**Problem to work on**. Write out the data that follows. Keep every character unchanged.

++++

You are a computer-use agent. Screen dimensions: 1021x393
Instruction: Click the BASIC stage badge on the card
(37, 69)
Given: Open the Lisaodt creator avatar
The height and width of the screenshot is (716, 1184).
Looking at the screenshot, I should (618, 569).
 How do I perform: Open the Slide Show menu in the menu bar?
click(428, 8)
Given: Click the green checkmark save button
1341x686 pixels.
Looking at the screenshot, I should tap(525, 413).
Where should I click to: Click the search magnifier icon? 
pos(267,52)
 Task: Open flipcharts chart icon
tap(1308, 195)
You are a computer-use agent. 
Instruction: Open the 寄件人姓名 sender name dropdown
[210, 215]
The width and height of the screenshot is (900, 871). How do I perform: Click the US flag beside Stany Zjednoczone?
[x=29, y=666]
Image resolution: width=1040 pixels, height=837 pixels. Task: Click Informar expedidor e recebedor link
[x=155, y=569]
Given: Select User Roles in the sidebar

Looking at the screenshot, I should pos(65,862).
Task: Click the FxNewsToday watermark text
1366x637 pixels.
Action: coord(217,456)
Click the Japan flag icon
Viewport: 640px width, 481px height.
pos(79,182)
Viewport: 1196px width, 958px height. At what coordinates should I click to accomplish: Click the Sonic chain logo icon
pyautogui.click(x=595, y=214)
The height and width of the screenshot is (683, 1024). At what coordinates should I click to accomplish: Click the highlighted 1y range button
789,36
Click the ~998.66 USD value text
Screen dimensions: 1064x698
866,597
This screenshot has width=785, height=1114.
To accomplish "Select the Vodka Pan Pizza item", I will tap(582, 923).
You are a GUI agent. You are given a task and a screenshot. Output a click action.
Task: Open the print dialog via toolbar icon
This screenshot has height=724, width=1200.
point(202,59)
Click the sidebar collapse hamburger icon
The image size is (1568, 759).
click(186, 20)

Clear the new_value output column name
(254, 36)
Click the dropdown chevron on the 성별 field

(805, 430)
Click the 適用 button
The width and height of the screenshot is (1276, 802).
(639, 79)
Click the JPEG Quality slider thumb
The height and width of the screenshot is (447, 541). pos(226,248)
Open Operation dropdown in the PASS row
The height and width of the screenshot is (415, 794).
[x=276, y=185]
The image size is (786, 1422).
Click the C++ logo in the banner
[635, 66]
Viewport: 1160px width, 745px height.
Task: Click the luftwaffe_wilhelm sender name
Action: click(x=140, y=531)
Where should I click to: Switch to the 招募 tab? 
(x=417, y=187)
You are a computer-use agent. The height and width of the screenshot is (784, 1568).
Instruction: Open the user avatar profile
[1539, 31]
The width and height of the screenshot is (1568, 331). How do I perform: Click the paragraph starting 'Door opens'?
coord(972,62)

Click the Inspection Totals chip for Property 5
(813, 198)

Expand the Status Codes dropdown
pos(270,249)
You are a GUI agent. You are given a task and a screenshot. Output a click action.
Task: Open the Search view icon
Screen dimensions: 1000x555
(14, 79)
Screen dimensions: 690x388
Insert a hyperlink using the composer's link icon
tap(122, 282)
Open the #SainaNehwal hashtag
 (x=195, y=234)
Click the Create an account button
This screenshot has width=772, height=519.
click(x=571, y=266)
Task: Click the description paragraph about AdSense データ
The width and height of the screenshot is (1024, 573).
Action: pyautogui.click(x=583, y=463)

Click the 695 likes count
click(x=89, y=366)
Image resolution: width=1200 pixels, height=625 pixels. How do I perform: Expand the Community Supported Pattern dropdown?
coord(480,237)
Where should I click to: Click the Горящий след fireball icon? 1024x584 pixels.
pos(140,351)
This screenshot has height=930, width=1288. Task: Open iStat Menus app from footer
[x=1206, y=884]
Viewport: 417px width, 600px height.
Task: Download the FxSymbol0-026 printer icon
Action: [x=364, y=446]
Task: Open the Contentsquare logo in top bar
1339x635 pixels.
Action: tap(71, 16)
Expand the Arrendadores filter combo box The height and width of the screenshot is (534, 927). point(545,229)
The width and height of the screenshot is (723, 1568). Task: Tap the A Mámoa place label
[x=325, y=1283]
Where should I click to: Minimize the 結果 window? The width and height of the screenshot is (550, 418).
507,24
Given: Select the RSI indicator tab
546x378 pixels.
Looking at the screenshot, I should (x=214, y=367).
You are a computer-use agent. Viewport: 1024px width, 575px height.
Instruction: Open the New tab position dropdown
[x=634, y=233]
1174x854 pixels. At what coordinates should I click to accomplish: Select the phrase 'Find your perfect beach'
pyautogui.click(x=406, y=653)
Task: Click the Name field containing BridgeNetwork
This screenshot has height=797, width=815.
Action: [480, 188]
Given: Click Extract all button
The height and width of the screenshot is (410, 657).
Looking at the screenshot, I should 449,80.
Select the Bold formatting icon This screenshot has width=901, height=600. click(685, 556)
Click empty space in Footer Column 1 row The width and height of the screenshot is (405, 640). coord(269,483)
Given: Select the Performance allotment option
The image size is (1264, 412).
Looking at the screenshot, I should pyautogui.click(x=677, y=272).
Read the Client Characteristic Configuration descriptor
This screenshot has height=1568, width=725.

++++

**Output for this task**.
You are a computer-use agent. Screen dimensions: 1021x393
Instruction: Click the BASIC stage badge on the card
(37, 69)
Given: Open the Lisaodt creator avatar
The height and width of the screenshot is (716, 1184).
Looking at the screenshot, I should (618, 569).
 How do I perform: Open the Slide Show menu in the menu bar?
click(428, 8)
Given: Click the green checkmark save button
1341x686 pixels.
Looking at the screenshot, I should tap(525, 413).
Where should I click to: Click the search magnifier icon? 
pos(267,52)
 Task: Open flipcharts chart icon
tap(1308, 195)
You are a computer-use agent. 
Instruction: Open the 寄件人姓名 sender name dropdown
[210, 215]
The width and height of the screenshot is (900, 871). How do I perform: Click the US flag beside Stany Zjednoczone?
[x=29, y=666]
Image resolution: width=1040 pixels, height=837 pixels. Task: Click Informar expedidor e recebedor link
[x=155, y=569]
Given: Select User Roles in the sidebar

Looking at the screenshot, I should pos(65,862).
Task: Click the FxNewsToday watermark text
1366x637 pixels.
Action: coord(217,456)
Click the Japan flag icon
Viewport: 640px width, 481px height.
pos(79,182)
Viewport: 1196px width, 958px height. At what coordinates should I click to accomplish: Click the Sonic chain logo icon
pyautogui.click(x=595, y=214)
The height and width of the screenshot is (683, 1024). At what coordinates should I click to accomplish: Click the highlighted 1y range button
789,36
Click the ~998.66 USD value text
Screen dimensions: 1064x698
866,597
This screenshot has width=785, height=1114.
To accomplish "Select the Vodka Pan Pizza item", I will tap(582, 923).
You are a GUI agent. You are given a task and a screenshot. Output a click action.
Task: Open the print dialog via toolbar icon
This screenshot has height=724, width=1200.
point(202,59)
Click the sidebar collapse hamburger icon
The image size is (1568, 759).
click(186, 20)

Clear the new_value output column name
(254, 36)
Click the dropdown chevron on the 성별 field

(805, 430)
Click the 適用 button
The width and height of the screenshot is (1276, 802).
(639, 79)
Click the JPEG Quality slider thumb
The height and width of the screenshot is (447, 541). pos(226,248)
Open Operation dropdown in the PASS row
The height and width of the screenshot is (415, 794).
[x=276, y=185]
The image size is (786, 1422).
Click the C++ logo in the banner
[635, 66]
Viewport: 1160px width, 745px height.
Task: Click the luftwaffe_wilhelm sender name
Action: click(x=140, y=531)
Where should I click to: Switch to the 招募 tab? 
(x=417, y=187)
You are a computer-use agent. The height and width of the screenshot is (784, 1568).
Instruction: Open the user avatar profile
[1539, 31]
The width and height of the screenshot is (1568, 331). How do I perform: Click the paragraph starting 'Door opens'?
coord(972,62)

Click the Inspection Totals chip for Property 5
(813, 198)

Expand the Status Codes dropdown
pos(270,249)
You are a GUI agent. You are given a task and a screenshot. Output a click action.
Task: Open the Search view icon
Screen dimensions: 1000x555
(14, 79)
Screen dimensions: 690x388
Insert a hyperlink using the composer's link icon
tap(122, 282)
Open the #SainaNehwal hashtag
 (x=195, y=234)
Click the Create an account button
This screenshot has width=772, height=519.
click(x=571, y=266)
Task: Click the description paragraph about AdSense データ
The width and height of the screenshot is (1024, 573).
Action: pyautogui.click(x=583, y=463)

Click the 695 likes count
click(x=89, y=366)
Image resolution: width=1200 pixels, height=625 pixels. How do I perform: Expand the Community Supported Pattern dropdown?
coord(480,237)
Where should I click to: Click the Горящий след fireball icon? 1024x584 pixels.
pos(140,351)
This screenshot has height=930, width=1288. Task: Open iStat Menus app from footer
[x=1206, y=884]
Viewport: 417px width, 600px height.
Task: Download the FxSymbol0-026 printer icon
Action: [x=364, y=446]
Task: Open the Contentsquare logo in top bar
1339x635 pixels.
Action: tap(71, 16)
Expand the Arrendadores filter combo box The height and width of the screenshot is (534, 927). point(545,229)
The width and height of the screenshot is (723, 1568). Task: Tap the A Mámoa place label
[x=325, y=1283]
Where should I click to: Minimize the 結果 window? The width and height of the screenshot is (550, 418).
507,24
Given: Select the RSI indicator tab
546x378 pixels.
Looking at the screenshot, I should (x=214, y=367).
You are a computer-use agent. Viewport: 1024px width, 575px height.
Instruction: Open the New tab position dropdown
[x=634, y=233]
1174x854 pixels. At what coordinates should I click to accomplish: Select the phrase 'Find your perfect beach'
pyautogui.click(x=406, y=653)
Task: Click the Name field containing BridgeNetwork
This screenshot has height=797, width=815.
Action: [480, 188]
Given: Click Extract all button
The height and width of the screenshot is (410, 657).
Looking at the screenshot, I should 449,80.
Select the Bold formatting icon This screenshot has width=901, height=600. click(685, 556)
Click empty space in Footer Column 1 row The width and height of the screenshot is (405, 640). coord(269,483)
Given: Select the Performance allotment option
The image size is (1264, 412).
Looking at the screenshot, I should pyautogui.click(x=677, y=272).
Read the Client Characteristic Configuration descriptor
This screenshot has height=1568, width=725.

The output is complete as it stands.